*** Input data

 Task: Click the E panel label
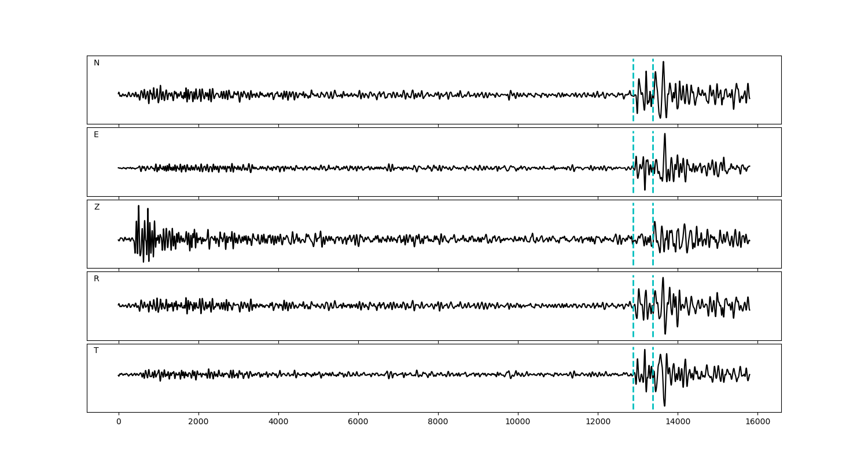pos(96,135)

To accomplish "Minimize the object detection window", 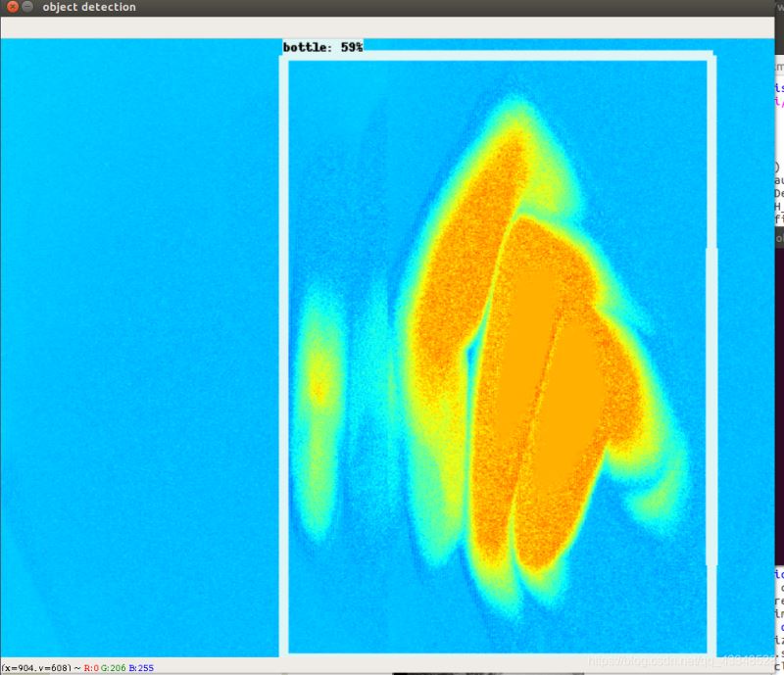I will [25, 7].
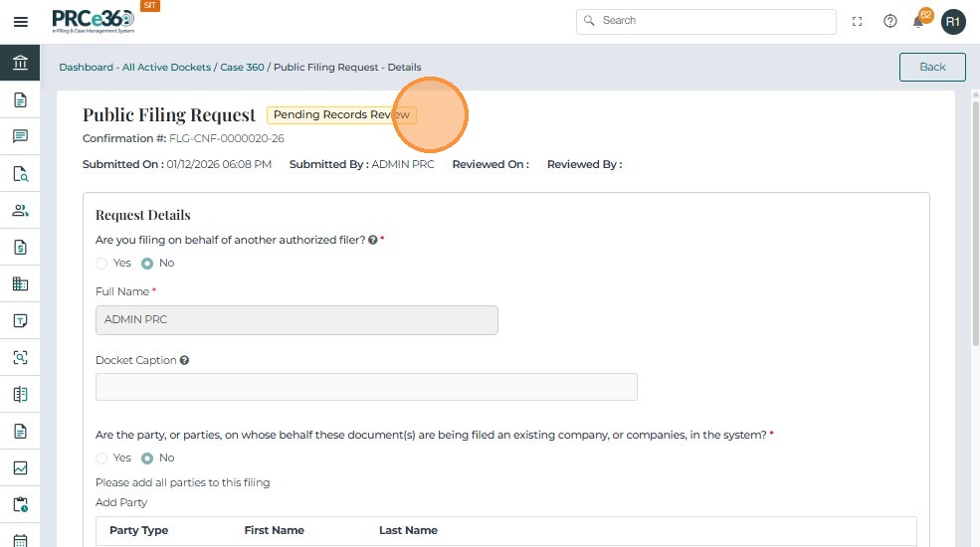Open the document search sidebar icon
This screenshot has height=547, width=980.
point(20,173)
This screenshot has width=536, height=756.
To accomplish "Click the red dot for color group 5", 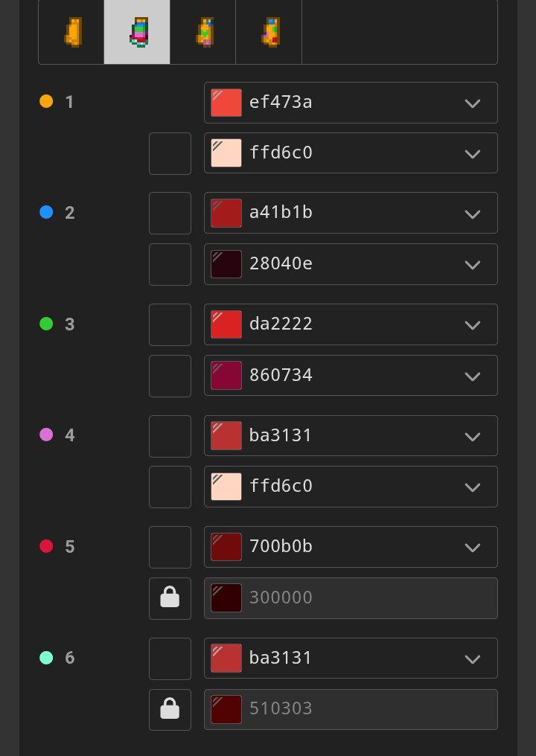I will point(46,546).
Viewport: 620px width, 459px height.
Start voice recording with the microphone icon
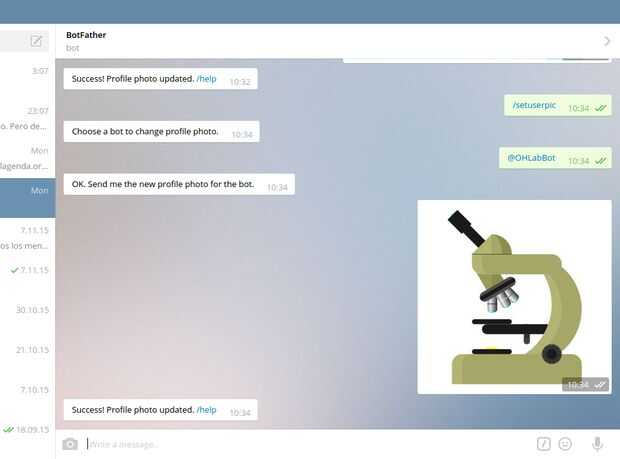tap(597, 444)
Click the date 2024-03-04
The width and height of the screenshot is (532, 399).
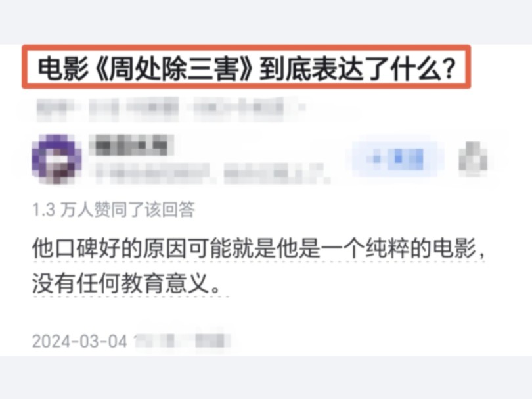pyautogui.click(x=79, y=341)
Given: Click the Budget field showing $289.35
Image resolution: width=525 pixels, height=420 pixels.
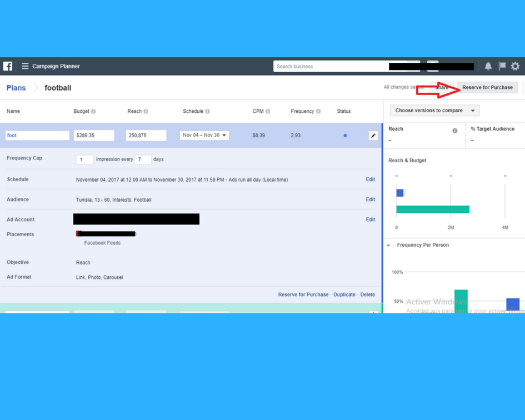Looking at the screenshot, I should [94, 136].
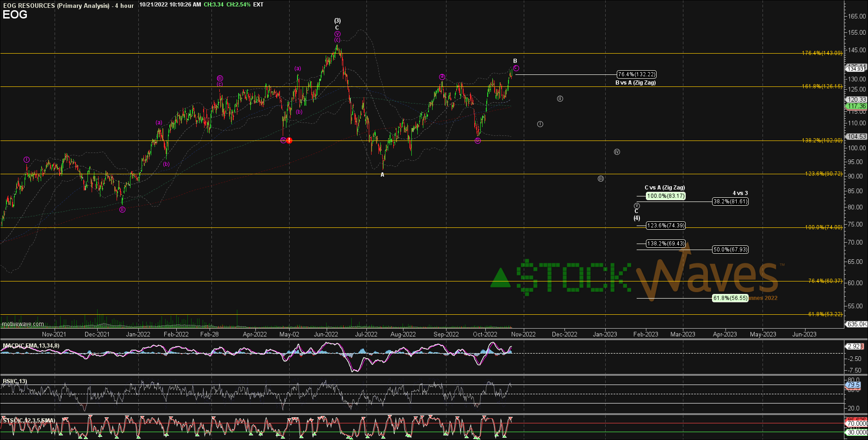Select the gray circled wave I projection marker
The image size is (868, 440).
pyautogui.click(x=540, y=124)
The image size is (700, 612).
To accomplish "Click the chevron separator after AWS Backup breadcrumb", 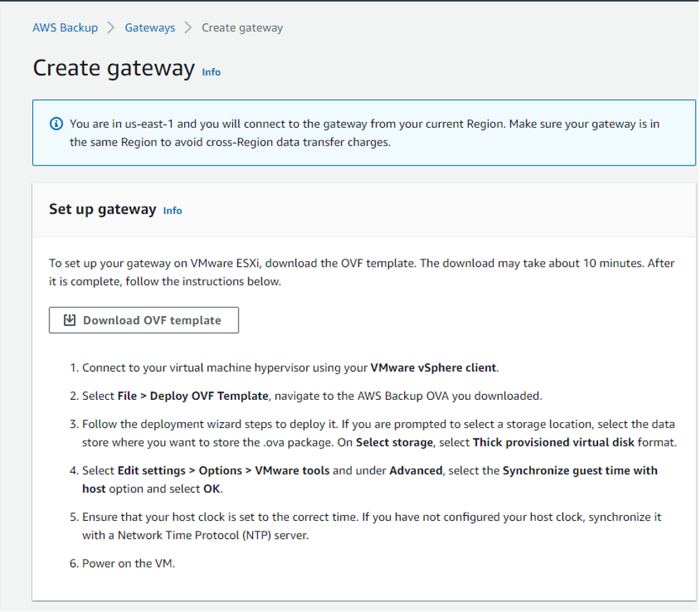I will (x=111, y=27).
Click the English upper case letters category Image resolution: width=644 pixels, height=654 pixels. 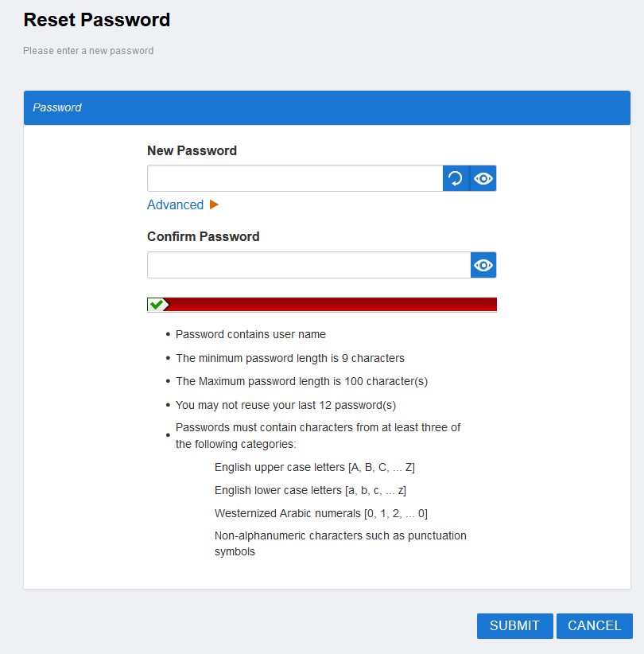(x=314, y=467)
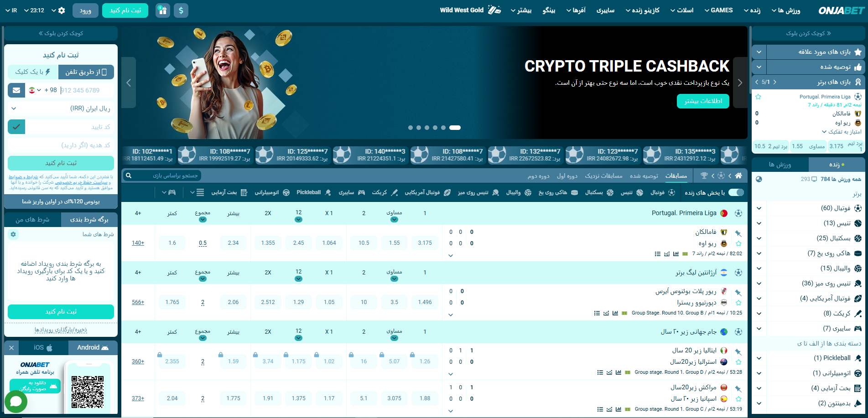Click the dollar sign deposit icon
Image resolution: width=868 pixels, height=418 pixels.
[181, 10]
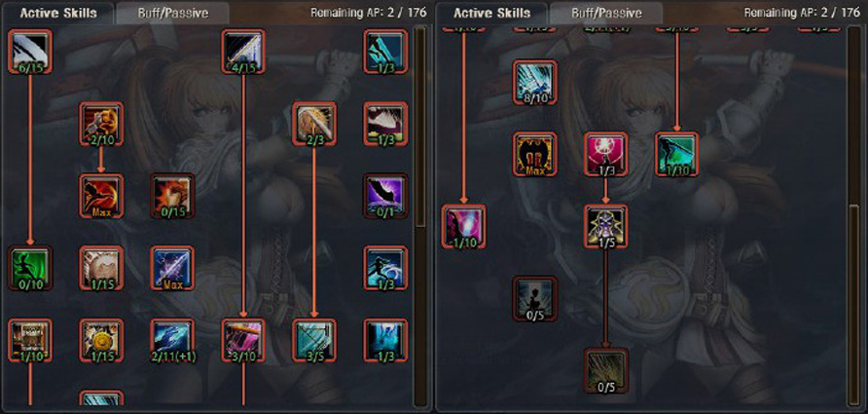Choose the pink skill icon showing 3/10
The width and height of the screenshot is (868, 414).
[x=243, y=340]
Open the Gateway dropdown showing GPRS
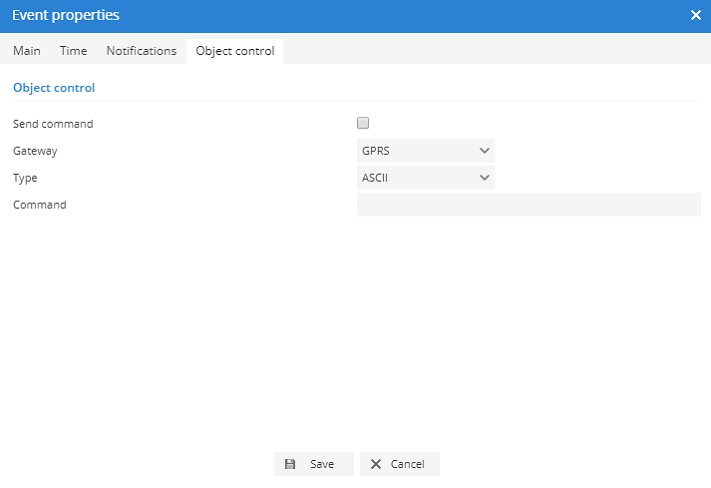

******

Task prompt: In the listing above, find the line containing "The width and height of the screenshot is (532, 399)." and the line containing "Given: Click the Budget field showing $289.35"; print those lines and every line between them exactly, leaving out pictures.

Exercise output:
The width and height of the screenshot is (532, 399).
pyautogui.click(x=79, y=341)
Given: Click the Budget field showing $289.35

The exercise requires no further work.